George Saunders schrieb „Die kurze und schreckliche Regentschaft von Phil“ bereits 2005. Was er darin fantastisch-parabelhaft erzählt, bleibt höchst aktuell.

Er wollte den „Wesentlichen Menschlichen Defekt“ isolieren und sichtbar machen, „der in allen Exzessen unserer Geschichte“ steckt, und dachte dabei abwechselnd an „den Holocaust, den Nahostkonflikt, den Völkermord in Ruanda, unseren Krieg im Irak, verschiedene fremdenfeindliche Tendenzen im Kielwasser von 9/11 in den USA und so weiter.“ Als Destillat dieses „Defekts“ erschuf der US-amerikanische Schriftsteller George Saunders „aus dem Sprachschatz der Schrecken des 20. Jahrhunderts“ die literarische Figur des Phil: Dieser sieht sich als Star und Mittelpunkt von allem und versucht, „den Zustand des Gewinnens dauerhaft zu machen“. Der Vielredner weiß sein Publikum zu umschmeicheln und kann es daher auch für einen gefährlichen Traum überzeugen, nämlich jenen „von einer einfacheren Welt, die sich der Notwendigkeit entledigt hat, andere Standpunkte in Betracht zu ziehen“.

(Angaben zur Lage von Wörtern und Elementen)
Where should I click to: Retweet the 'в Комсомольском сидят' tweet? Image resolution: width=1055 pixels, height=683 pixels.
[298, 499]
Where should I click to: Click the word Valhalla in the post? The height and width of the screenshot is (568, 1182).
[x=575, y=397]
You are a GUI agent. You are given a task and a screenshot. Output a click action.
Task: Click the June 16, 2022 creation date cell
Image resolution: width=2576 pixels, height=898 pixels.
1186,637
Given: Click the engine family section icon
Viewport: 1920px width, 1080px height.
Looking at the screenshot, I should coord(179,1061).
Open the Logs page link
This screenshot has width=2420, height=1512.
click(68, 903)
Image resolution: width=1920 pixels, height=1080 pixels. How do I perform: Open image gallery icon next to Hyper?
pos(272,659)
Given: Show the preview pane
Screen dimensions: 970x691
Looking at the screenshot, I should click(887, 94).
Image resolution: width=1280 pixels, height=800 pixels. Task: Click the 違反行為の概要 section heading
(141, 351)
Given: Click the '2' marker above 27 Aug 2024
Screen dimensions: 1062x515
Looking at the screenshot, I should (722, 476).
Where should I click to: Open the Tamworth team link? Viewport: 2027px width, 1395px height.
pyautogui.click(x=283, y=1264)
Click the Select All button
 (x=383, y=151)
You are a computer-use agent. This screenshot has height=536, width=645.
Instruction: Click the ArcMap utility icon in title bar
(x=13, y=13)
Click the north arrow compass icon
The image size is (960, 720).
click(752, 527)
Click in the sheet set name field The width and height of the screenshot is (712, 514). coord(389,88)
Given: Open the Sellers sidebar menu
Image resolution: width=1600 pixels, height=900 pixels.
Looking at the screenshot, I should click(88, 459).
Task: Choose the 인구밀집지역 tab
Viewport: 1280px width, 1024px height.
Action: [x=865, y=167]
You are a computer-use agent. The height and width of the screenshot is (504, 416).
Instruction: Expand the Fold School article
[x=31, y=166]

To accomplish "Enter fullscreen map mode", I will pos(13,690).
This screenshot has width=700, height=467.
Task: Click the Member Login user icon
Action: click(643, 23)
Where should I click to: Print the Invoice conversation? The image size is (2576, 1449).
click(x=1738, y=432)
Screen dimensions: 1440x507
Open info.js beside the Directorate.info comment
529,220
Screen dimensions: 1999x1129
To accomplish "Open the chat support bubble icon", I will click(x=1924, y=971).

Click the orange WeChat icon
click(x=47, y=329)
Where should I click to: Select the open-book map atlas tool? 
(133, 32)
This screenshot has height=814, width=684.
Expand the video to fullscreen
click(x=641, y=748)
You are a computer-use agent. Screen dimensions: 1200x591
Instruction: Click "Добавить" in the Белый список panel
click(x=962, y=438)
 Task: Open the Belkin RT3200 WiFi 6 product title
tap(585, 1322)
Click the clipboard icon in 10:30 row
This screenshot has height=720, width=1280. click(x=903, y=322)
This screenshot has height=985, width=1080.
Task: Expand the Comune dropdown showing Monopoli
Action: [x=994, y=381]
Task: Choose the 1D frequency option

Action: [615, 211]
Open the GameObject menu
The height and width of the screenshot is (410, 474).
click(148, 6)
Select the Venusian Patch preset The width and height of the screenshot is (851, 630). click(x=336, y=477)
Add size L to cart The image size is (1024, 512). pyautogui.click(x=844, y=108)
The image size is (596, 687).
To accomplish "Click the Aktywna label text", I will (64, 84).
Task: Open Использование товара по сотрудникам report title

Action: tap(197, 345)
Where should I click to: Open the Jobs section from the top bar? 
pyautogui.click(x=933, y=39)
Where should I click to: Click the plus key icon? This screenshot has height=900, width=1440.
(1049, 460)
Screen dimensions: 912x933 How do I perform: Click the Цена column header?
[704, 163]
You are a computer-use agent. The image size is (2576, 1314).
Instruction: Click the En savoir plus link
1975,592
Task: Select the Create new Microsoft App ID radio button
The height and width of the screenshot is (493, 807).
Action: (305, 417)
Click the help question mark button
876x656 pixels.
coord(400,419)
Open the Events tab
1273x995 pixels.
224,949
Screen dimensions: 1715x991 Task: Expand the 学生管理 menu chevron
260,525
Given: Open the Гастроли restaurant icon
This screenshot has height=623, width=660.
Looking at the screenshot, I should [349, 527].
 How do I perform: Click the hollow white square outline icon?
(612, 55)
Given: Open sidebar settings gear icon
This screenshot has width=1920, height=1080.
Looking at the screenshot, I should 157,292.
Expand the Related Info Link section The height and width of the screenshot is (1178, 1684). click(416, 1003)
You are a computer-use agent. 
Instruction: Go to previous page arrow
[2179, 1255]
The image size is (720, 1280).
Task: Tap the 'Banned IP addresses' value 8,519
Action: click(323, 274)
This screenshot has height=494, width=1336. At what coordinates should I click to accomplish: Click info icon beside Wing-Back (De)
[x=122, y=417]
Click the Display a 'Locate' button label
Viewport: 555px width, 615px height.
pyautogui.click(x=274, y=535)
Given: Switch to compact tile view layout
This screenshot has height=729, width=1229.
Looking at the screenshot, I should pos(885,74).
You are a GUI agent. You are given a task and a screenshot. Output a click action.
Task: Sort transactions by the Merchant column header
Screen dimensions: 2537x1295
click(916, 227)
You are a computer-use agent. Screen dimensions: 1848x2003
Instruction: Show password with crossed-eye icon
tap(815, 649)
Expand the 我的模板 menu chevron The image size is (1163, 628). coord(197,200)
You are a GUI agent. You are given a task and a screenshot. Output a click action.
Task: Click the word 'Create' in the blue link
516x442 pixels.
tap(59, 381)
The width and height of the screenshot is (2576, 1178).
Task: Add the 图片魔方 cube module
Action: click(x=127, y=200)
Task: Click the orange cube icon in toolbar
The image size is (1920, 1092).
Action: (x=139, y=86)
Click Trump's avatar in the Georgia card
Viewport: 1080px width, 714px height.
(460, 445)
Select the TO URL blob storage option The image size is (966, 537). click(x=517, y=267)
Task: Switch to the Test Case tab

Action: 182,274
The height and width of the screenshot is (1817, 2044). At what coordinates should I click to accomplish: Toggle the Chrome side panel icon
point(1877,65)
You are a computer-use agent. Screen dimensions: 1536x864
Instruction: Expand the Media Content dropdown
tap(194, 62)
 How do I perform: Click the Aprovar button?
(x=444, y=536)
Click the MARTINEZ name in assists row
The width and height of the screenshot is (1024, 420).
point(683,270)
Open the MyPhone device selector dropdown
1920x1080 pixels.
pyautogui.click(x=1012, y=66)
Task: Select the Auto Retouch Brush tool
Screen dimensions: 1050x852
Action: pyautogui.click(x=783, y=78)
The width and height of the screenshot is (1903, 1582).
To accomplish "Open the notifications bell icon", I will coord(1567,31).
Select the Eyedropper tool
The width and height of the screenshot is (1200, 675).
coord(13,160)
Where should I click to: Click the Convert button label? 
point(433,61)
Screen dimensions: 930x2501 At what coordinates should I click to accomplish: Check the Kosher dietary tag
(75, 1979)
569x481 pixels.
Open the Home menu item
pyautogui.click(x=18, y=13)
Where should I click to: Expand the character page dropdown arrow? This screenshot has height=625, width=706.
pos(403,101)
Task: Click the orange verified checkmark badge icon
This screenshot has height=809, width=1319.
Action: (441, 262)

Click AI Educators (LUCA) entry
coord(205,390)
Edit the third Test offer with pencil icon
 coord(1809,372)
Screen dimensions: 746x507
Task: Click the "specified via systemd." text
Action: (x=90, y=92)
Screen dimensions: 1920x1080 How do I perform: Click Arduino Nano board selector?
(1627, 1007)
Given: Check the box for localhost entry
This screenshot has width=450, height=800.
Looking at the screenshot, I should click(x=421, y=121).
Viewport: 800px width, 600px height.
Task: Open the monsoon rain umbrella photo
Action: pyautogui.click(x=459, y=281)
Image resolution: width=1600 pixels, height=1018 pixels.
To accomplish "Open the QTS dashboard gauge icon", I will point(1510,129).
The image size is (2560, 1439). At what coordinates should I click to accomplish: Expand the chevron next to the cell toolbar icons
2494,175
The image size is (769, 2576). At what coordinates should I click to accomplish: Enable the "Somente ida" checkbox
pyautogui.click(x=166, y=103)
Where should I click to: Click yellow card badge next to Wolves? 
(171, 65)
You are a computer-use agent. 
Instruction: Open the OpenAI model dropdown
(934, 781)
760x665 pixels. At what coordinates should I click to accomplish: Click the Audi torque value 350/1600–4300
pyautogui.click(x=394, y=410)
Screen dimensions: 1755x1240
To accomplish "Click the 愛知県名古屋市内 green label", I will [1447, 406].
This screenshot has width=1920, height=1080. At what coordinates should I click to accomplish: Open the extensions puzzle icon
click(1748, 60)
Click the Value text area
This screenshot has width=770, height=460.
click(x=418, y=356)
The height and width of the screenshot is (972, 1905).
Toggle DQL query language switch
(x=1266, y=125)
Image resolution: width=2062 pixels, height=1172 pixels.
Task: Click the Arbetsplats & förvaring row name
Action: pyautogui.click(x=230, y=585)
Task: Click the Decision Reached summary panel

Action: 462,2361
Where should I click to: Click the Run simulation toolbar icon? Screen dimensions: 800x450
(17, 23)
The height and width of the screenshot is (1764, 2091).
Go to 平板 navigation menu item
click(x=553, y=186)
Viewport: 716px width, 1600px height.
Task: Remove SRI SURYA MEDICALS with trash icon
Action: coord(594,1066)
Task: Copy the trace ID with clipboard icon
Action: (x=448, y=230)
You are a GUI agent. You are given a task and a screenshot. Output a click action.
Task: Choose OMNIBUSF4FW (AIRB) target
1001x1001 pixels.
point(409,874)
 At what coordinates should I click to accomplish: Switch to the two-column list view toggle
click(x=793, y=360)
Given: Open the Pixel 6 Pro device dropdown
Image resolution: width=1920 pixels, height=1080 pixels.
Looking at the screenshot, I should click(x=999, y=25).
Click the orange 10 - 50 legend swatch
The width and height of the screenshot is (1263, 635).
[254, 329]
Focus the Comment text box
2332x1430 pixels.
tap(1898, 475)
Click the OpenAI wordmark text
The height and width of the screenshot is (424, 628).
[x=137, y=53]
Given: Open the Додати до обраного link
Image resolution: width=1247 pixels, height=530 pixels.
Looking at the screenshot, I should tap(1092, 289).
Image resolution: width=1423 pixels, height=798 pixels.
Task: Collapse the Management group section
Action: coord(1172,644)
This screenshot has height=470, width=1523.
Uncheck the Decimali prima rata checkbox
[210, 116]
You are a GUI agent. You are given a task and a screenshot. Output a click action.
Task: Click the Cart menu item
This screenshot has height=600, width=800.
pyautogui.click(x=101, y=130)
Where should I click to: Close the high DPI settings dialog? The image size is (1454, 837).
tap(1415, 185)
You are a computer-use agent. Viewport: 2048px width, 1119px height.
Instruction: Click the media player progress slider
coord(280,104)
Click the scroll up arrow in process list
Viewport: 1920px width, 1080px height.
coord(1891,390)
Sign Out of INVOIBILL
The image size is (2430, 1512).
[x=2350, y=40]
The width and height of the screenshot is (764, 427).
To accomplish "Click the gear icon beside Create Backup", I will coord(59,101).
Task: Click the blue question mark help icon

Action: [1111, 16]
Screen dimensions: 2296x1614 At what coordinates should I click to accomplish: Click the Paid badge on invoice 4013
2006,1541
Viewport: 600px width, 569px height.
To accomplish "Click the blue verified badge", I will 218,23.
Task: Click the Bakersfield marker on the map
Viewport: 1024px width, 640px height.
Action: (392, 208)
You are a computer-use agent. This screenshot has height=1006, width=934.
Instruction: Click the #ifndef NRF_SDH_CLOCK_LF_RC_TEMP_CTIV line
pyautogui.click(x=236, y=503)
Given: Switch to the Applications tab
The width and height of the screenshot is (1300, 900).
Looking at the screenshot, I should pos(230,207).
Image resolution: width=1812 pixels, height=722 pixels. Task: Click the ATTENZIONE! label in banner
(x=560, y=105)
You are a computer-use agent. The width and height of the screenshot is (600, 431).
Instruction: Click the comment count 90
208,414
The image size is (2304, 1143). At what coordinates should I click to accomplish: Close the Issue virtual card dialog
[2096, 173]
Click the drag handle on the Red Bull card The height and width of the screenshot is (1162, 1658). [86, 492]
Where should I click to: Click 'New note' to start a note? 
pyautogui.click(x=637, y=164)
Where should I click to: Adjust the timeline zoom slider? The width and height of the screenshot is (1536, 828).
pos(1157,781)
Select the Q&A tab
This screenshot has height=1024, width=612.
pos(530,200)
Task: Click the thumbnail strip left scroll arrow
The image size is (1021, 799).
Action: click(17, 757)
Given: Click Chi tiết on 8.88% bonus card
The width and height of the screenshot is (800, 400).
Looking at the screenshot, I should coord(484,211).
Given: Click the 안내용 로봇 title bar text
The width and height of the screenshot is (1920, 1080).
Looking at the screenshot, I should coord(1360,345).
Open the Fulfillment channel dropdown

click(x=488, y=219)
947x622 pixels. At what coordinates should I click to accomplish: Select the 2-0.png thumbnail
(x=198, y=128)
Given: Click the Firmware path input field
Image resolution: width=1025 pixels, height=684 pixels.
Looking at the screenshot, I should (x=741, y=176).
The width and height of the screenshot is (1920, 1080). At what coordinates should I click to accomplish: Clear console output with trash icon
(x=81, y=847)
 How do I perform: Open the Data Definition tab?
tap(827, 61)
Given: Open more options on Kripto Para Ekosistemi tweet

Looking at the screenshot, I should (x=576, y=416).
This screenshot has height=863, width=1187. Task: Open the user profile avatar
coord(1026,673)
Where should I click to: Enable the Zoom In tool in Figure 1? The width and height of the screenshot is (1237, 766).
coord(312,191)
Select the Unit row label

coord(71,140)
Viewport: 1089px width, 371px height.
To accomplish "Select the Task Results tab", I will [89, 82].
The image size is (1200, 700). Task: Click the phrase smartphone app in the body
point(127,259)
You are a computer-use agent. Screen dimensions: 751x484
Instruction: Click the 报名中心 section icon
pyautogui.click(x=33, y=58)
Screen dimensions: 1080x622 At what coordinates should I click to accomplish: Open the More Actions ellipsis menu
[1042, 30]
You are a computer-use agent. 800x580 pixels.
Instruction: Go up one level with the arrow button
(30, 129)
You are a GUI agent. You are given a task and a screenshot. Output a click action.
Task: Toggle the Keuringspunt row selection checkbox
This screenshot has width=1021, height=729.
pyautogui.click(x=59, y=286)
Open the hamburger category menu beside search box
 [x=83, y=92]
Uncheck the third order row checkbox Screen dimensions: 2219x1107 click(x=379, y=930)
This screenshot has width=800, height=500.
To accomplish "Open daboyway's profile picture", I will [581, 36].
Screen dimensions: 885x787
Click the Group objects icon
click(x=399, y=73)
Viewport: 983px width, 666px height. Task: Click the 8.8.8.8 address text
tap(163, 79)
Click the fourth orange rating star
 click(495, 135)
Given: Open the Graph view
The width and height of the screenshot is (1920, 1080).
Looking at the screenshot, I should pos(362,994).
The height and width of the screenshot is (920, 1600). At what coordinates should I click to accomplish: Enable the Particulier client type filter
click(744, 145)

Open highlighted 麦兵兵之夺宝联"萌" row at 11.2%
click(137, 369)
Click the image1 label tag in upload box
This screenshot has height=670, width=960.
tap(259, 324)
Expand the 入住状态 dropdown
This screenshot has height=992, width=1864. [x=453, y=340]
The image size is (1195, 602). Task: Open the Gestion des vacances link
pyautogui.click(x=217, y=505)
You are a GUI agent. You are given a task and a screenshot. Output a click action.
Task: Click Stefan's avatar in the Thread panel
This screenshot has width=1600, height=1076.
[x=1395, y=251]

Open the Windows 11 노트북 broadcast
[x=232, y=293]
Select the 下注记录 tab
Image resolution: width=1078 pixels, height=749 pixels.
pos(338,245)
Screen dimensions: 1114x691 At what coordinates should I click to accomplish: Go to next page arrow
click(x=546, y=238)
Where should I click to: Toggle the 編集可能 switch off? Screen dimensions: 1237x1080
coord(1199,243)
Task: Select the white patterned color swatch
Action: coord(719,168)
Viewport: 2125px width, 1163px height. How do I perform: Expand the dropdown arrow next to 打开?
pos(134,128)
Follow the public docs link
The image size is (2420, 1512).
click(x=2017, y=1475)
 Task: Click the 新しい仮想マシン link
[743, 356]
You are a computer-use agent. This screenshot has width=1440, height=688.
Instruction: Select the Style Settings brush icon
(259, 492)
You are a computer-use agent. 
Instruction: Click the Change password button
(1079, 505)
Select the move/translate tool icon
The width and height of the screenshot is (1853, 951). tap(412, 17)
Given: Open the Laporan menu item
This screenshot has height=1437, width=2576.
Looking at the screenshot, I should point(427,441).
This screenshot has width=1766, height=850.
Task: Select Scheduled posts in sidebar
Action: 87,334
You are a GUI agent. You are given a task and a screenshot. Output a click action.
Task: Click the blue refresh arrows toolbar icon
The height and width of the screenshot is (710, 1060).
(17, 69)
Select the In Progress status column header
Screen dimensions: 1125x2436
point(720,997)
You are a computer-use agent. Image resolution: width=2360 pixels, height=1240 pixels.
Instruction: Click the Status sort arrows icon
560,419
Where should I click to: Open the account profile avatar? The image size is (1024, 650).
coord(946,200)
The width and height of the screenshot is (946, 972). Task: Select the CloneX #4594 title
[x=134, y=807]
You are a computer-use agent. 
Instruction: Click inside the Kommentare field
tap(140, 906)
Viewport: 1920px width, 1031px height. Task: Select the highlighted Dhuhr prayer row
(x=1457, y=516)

* [Aufgaben]:
**A)** Beantworte anhand des Textes über George Saunders diese Fragen:
(i) In welchem Jahr schrieb Saunders „Die kurze und schreckliche Regentschaft von Phil“?
(ii) Welchen Zustand versucht die Figur Phil dauerhaft zu machen?
(iii) Als welcher Schriftsteller wird Saunders bezeichnet?
**B)** Nenne alle Ereignisse und Entwicklungen, an die Saunders laut dem Text über George Saunders abwechselnd dachte.

* [Antworten]:
**A)**
(i) 2005
(ii) Den Zustand des Gewinnens
(iii) Als US-amerikanischer Schriftsteller

**B)**
- Der Holocaust
- Der Nahostkonflikt
- Der Völkermord in Ruanda
- Der Krieg im Irak
- Verschiedene fremdenfeindliche Tendenzen im Kielwasser von 9/11 in den USA